I have a column of hours and minutes and I would like all values in the column to be in hours. So how do I divide only the columns values in minutes by 60 to get hours? I tried splitting the column by space to separate numbers and strings but I got stuck how to achieve the desire outcome.
CodePudding user response:
Using a lambda with split.
df["content_duration"] = df["content_duration"].apply(
lambda x: round(int(x.split(" ")[0]) / 60, 2) if x.split(" ")[1] == "mins" else x.split(" ")[0]
)
print(df)
content_duration
0 1.5
1 1
2 1.5
3 1
4 0.62
5 0.73
CodePudding user response:
Use the replace() function to replace the units with their respective conversions. Then apply the pandas eval function to each value to do the necessary conversions.
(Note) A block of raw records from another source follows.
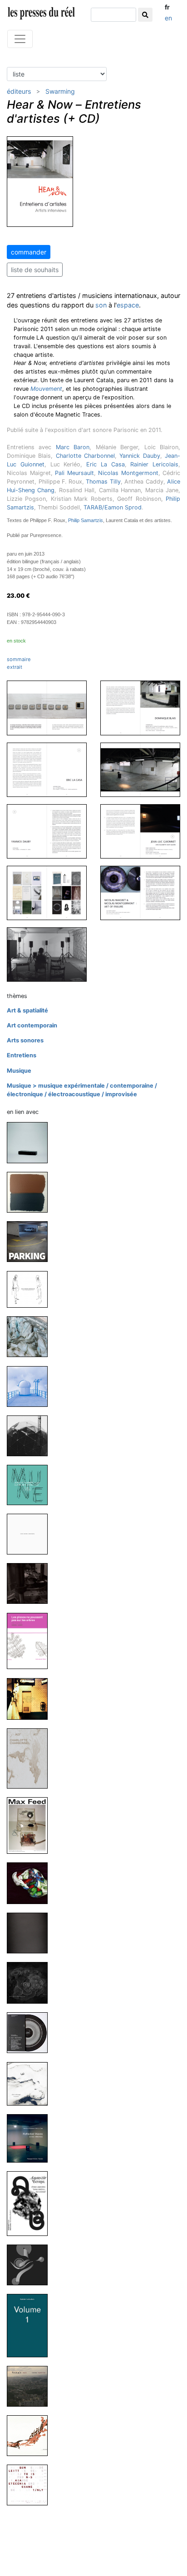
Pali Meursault (74, 473)
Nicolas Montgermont (128, 473)
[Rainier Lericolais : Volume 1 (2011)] (31, 2325)
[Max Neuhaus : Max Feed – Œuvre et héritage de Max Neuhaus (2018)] (31, 1825)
Then round to the desired number of decimal places.
# Create the dataframe
df = pd.DataFrame({"content_duration": ['1.5 hours','1 hour','1.5 hours','1 hour', '37 mins','44 mins']})
# Convert the units to numeric datatype
df['content_duration'] = (df['content_duration'].replace({' mins?':'/60',' hours?':'*1'}, regex=True))\
.apply(pd.eval)\
.round(1)
# Print the dataframe
print(df)
OUTPUT:
content_duration
0 1.5
1 1.0
2 1.5
3 1.0
4 0.6
5 0.7
CodePudding user response:
Pandas's to_timedelta
is very good at converting this, you just need to remove the s
from hours
/mins
:
df['hours'] = (pd.to_timedelta(df['content_duration']
.str.replace(r's\b', '', regex=True))
.dt.total_seconds().div(3600)
.round(2) # optional
)
Output:
content_duration hours
0 1.5 hours 1.50
1 1 hour 1.00
2 1.5 hours 1.50
3 1 hour 1.00
4 37 mins 0.62
5 44 mins 0.73
To have strings:
df['hours'] = (pd.to_timedelta(df['content_duration'].str.replace(r's\b', '', regex=True))
.dt.total_seconds().div(3600).round(2)
.astype(str).add(' hours')
)
output:
content_duration hours
0 1.5 hours 1.5 hours
1 1 hour 1.0 hours
2 1.5 hours 1.5 hours
3 1 hour 1.0 hours
4 37 mins 0.62 hours
5 44 mins 0.73 hours